Twitch is not banning all gambling or streaming of gambling forms. Instead, there will be a carveout permitting sports betting, fantasy sports, and poker. At the same time, the streaming of slots, roulette, and dice is only forbidden if the sites streamed aren’t “licensed in the U.S. or other jurisdictions that deliver sufficient consumer protection.”

The gambling sites swept up in the ban include Stake.com, one of the most popular slot gambling sites streamed on Twitch. In addition, big streamers like xQc and Trainwreckstv repeatedly feature it on their streams.

Gambling on Twitch has evolved into a hot-button topic as wealthy streamers promote their services, ostensibly to minors, and potentially feeding gambling addictions. Earlier this week, Its Sliker admitted he tricked hundreds of thousands of dollars from fellow streamers to support his sports betting pattern.

From that event, big-name streamers such as  Pokimane, DevinNash, and Mizkif, presently embroiled in a different but tangentially related incident, suggested or supported a potential boycott of Twitch if the platform didn’t ban gambling from the site. Now, that action may no longer be required. However, sports betting is the recent form of gambling that began this current conversation and will be spared when the ban takes effect.

Twitch stated it would share more about its gambling policies ahead of its implementation on October 18th. Twitch, an American video live streaming assistance that focuses on video game live streaming, including esports competitions and music broadcasts, creative content, and “in real life” streams.

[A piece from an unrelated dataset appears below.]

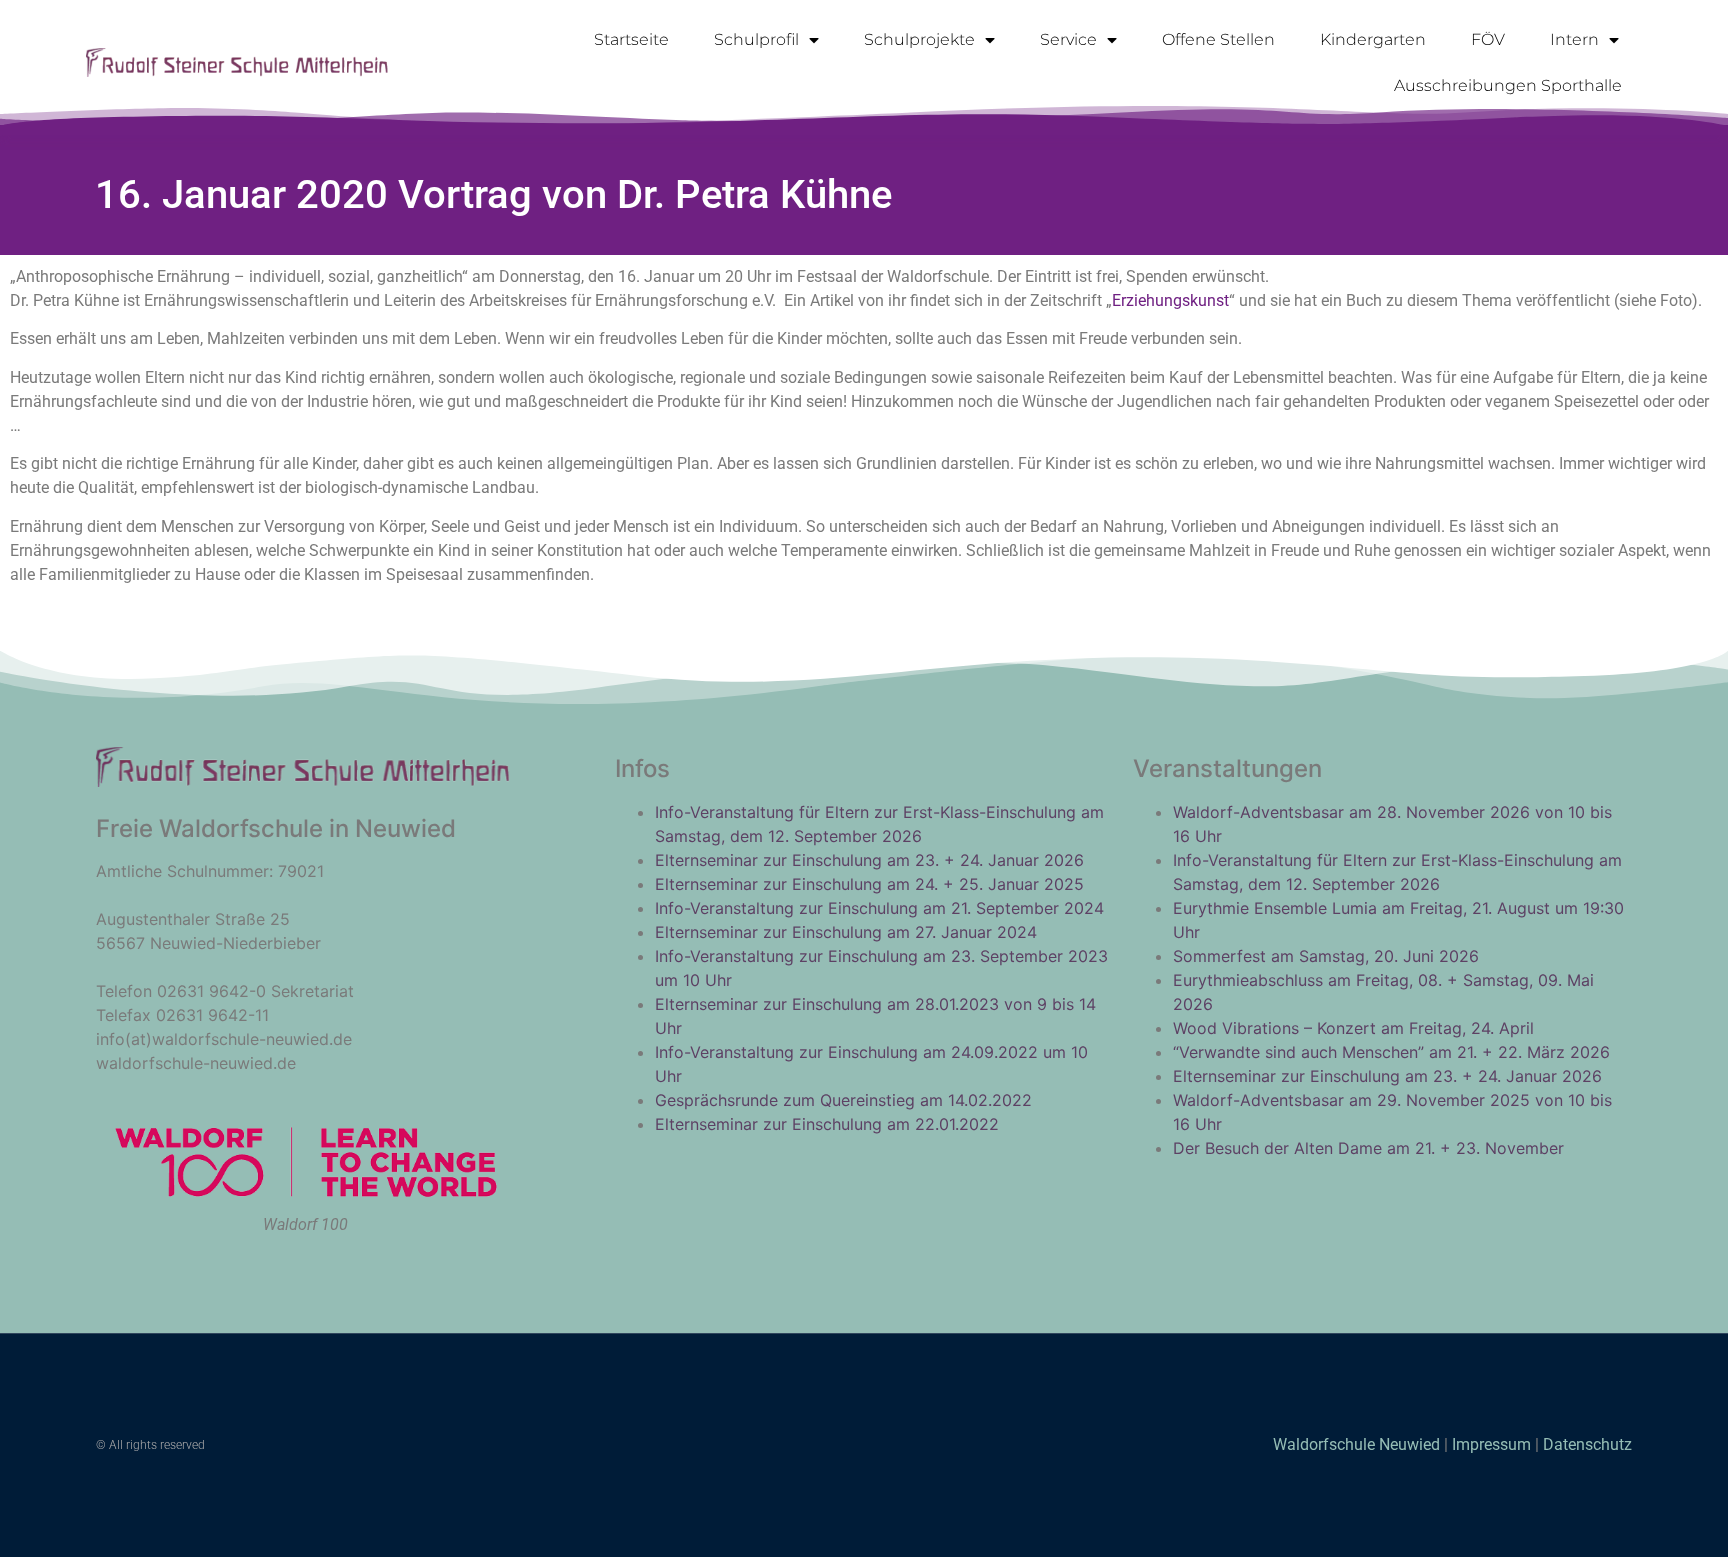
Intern (1574, 39)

It is operated by Twitch Interactive, a subsidiary of Amazon.com, Inc. It was introduced in June 2011 as a spin-off of the general-interest streaming platform Justin.tv. Content on the site can be viewed either live or via video on demand.

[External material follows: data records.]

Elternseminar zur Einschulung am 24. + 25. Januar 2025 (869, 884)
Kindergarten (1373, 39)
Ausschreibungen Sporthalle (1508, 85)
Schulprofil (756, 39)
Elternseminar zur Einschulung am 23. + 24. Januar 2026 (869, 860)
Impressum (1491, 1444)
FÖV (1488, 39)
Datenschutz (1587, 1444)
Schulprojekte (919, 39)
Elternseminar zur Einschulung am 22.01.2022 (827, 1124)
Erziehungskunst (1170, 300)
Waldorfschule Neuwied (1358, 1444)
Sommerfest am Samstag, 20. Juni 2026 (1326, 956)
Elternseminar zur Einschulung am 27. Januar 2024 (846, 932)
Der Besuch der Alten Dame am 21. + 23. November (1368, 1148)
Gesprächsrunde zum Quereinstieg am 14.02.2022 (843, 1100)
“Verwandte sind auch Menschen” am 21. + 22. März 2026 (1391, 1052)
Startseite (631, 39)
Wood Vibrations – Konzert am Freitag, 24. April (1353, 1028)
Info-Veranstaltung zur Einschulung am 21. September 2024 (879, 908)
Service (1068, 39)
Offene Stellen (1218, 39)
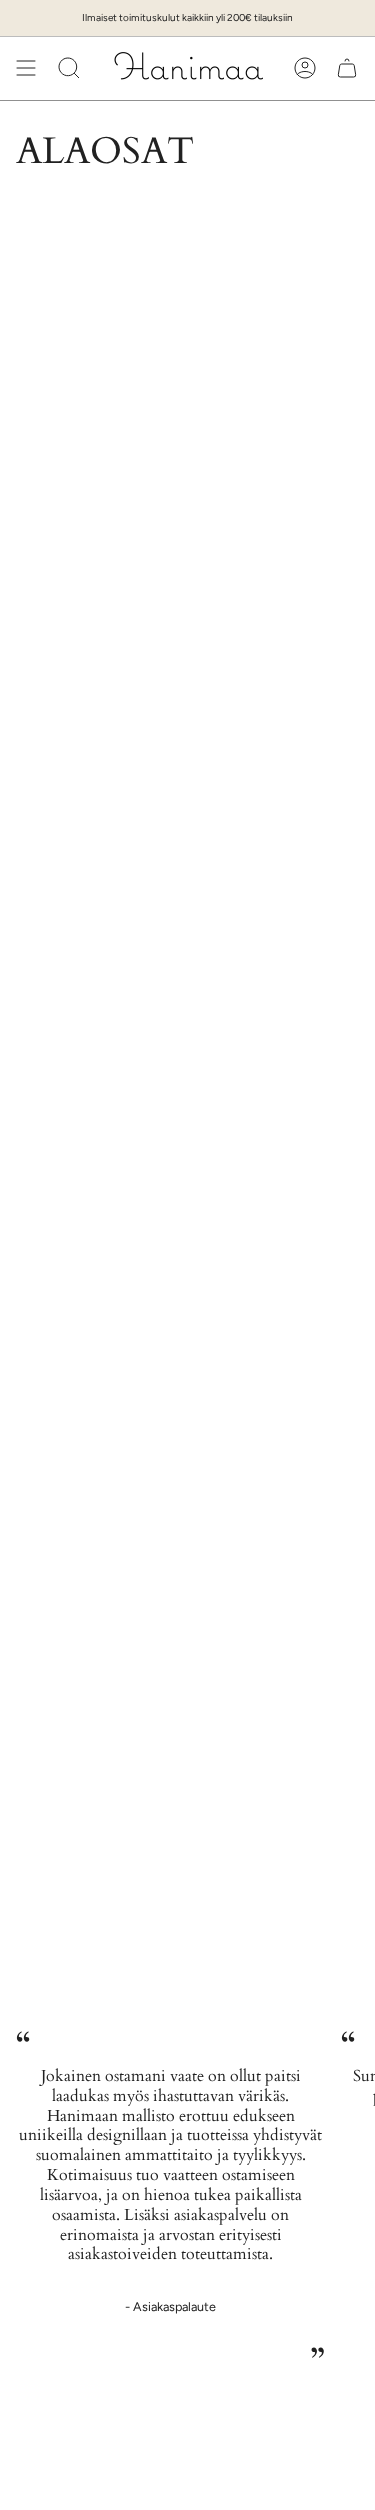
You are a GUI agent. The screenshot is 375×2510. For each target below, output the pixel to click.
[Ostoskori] (347, 68)
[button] (69, 68)
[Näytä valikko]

The popularity of Twitch eclipsed that of its general-interest counterpart. In October 2013, the website had 45 million unique viewers, and by February 2014, it was considered the fourth-largest source of peak Internet traffic in the United States. At the same time, Justin. T.V.’s parent company was re-branded as Twitch Interactive to represent the shift in focus – Justin.tv was shut down in August 2014.

That month, the service was acquired by Amazon for US$970 million, which later led to synergies with the company’s subscription service Amazon Prime. In addition, Twitch received Curse in 2016, an operator of online video gaming communities. It introduced means to buy games through links on streams, along with a program permitting streamers to receive commissions on the sales of games they play.

Twitch had more than 100 million viewers per month. In 2017, Twitch stayed the leading live streaming video service for video games in the U.S. and had an advantage over YouTube Gaming, which shut down its standalone app in May 2019. As of February 2020, it had 3 million monthly broadcasters and 15 million daily active users, with 1.4 million average concurrent users. As of May 2018, Twitch had over 27,000 partner channels.